FIG. 2 is a perspective view of the recording head 102. In this figure, groups of discharge ports for yellow, magenta, cyan and black are aligned on a front surface portion of the recording head 102. Each group has 24 pieces of the discharge ports for yellow, magenta and cyan, and 64 pieces of the discharge ports for black, and the interval between colors is large than the nozzle pitch.

Each discharge port is provided with an ink liquid passage communicated to the discharge port. A common liquid chamber for supplying an ink to these liquid passages for each color is provided in the back of the portion where the ink liquid passages are disposed. In the ink liquid passage corresponding to each discharge port, an electrothermal converting body for generating thermal energy used for discharge of an ink droplet from the discharge port and electrode wiring for supplying power to the electrothermal converting body are provided. These electrothermal converting bodies (discharge heaters) and electrode wirings are formed on a substrate 201 made of silicon or the like by a film forming technique. Bulkheads, top plate made of resin or glass are laminated on the substrate, to constitute the discharge ports, ink liquid passages and common chambers, and further on the rear side thereof, a drive circuit for driving the above-described electrothermal converting bodies on the basis of a recording signal is provided in the form of a printed circuit board.

Alternatively, a grooved top plate (an orifice plate) provided with bulkheads for partitioning a plurality of ink passages and common liquid chambers may be stuck on the substrate. The grooved top plate is molded, in one body, of a common molding resin material, preferably, polysulfone.

The silicon substrate 201 and the printed circuit board 202 are provided in parallel on the same aluminum plate 203. Pipes 204 to 207 projecting in parallel to the aluminum plate 203 project from a plastic member 208 (called distributor) vertically extending from the silicon substrate, and are communicated to the internal passages of the distributor which are communicated to the common liquid chambers.

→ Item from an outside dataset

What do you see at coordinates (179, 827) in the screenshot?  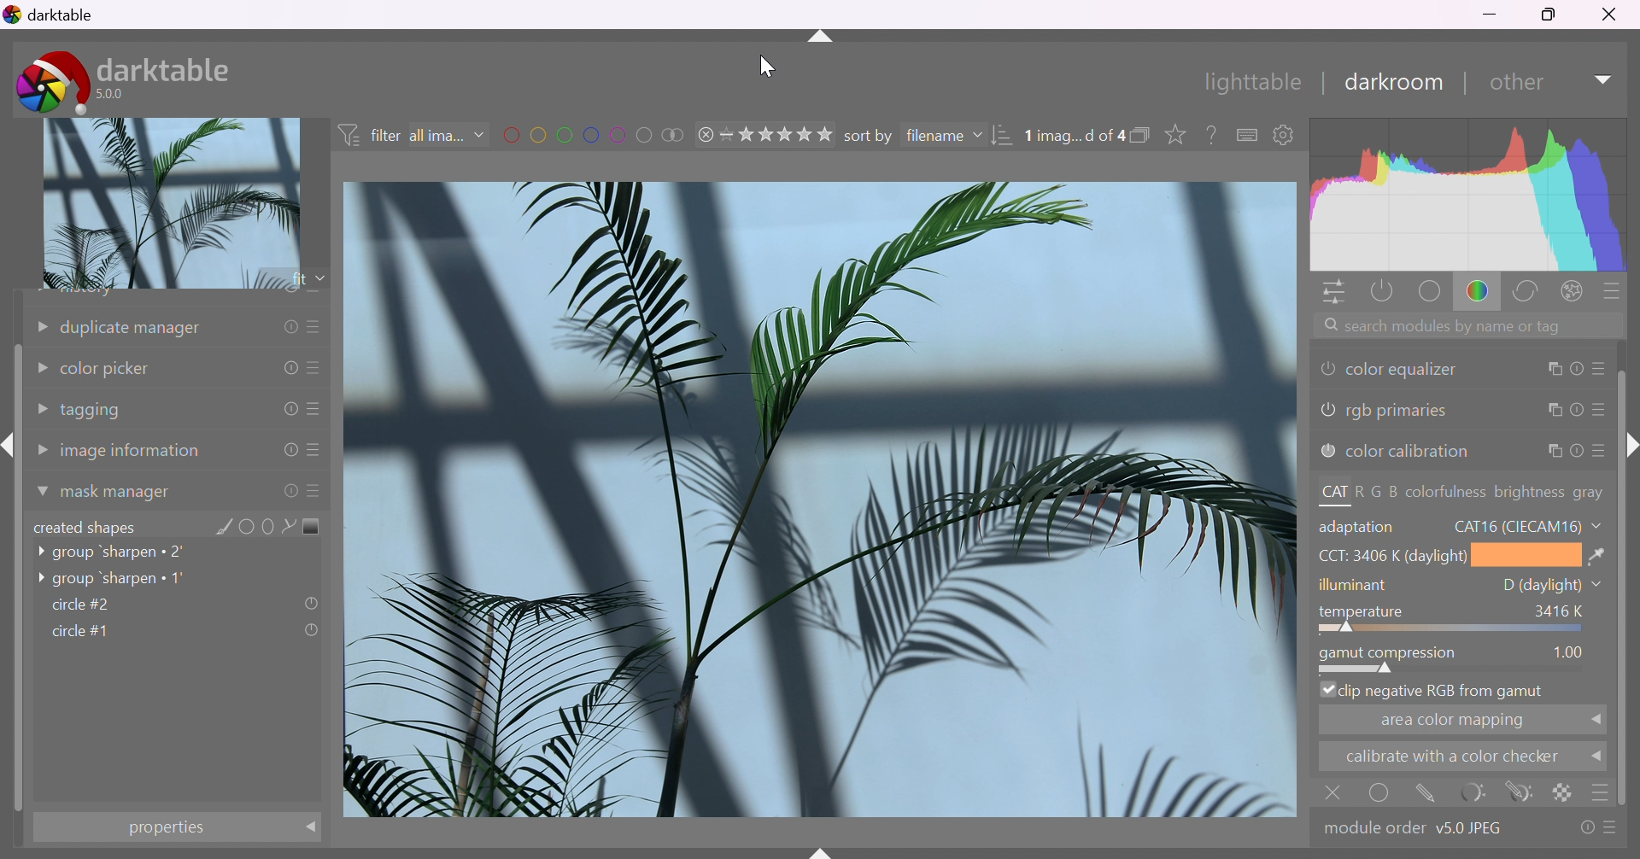 I see `properties` at bounding box center [179, 827].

The four passages for yellow, magenta, cyan and black are provided in the distributor for connecting the common liquid chambers to the pipes.

In the example shown in FIG. 2, color ink tanks and a Bk ink tank are constructed to be independently exchanged; however, a recording head of a disposable type having a printing head integrated with the ink tanks may be used.

The present invention will be more fully described by way of the following examples. In a recording apparatus used in the examples, the resolution is 360 dots/inch, and a color ink in an amount of about 40 pl is discharged from each of the discharge ports for yellow, magenta and cyan; while a black ink in an amount of about 80 pl is discharged from a discharge port for black.

EXAMPLE 1

One example of each ink composition used in this example is shown as follows:

______________________________________1.     Y (yellow)  C. I. Direct Yellow 86                      3%  diethylene glycol  10%  isopropyl alcohol   2%  urea                5%  "Acetylenol EH"     1%  (sold by Kawaken Fine Chemical)  water              79%2.     M (magenta)  C. I. Acid Red 289  3%  diethylene glycol  10%  isopropyl alcohol   2%  urea                5%  "Acetylenol EH"     1%  (sold by Kawaken Fine Chemical)  water              79%3.     C (cyan)  C. I. Direct Blue 199                      3%  diethylene glycol  10%  isopropyl alcohol   2%  urea                5%  "Acetylenol EH"     1%  (sold by Kawaken Fine Chemical)  water              79%4.     Bk (black)  C. I. Direct Black 154                      3%  diethylene glycol  10%  isopropyl alcohol   2%  urea                5%  "Acetylenol EH"      0.1%  (sold by Kawaken Fine Chemical)  water                79.9%______________________________________

As described above, each of the ink compositions of C, M, and Y was improved in permeability against paper by the addition of "Acetylenol EH" in an amount of 1%. As the additives, the other surface-active agent, alcohol and the like may be further added. Moreover, the ink compositions of C, M and Y are not particularly limited to those described above. On the other hand, the Bk ink contained "Acetylenol EH" in an amount of about 0.1%. The permeability of ink can be adjusted somewhat by adjustment of the added amount of the surface-active agent. With respect to "Acetylenol EH" which is acetylene glycol with ethylene oxide added, when it is added in an amount of about 1% or more, the permeability against plain paper is significantly enhanced; while when it is added in an amount of about 1% or less, the permeability can be adjusted in accordance with the added amount. Namely, by the addition of the surface-active agent in a small amount, it becomes possible to prepare an ink having a low surface tension and a low permeability. Additionally, in the above-described Bk ink, the surface tension was about 40 dyn/cm and the blotting factor against plain paper was nearly in the range of from 2.0 to 2.5.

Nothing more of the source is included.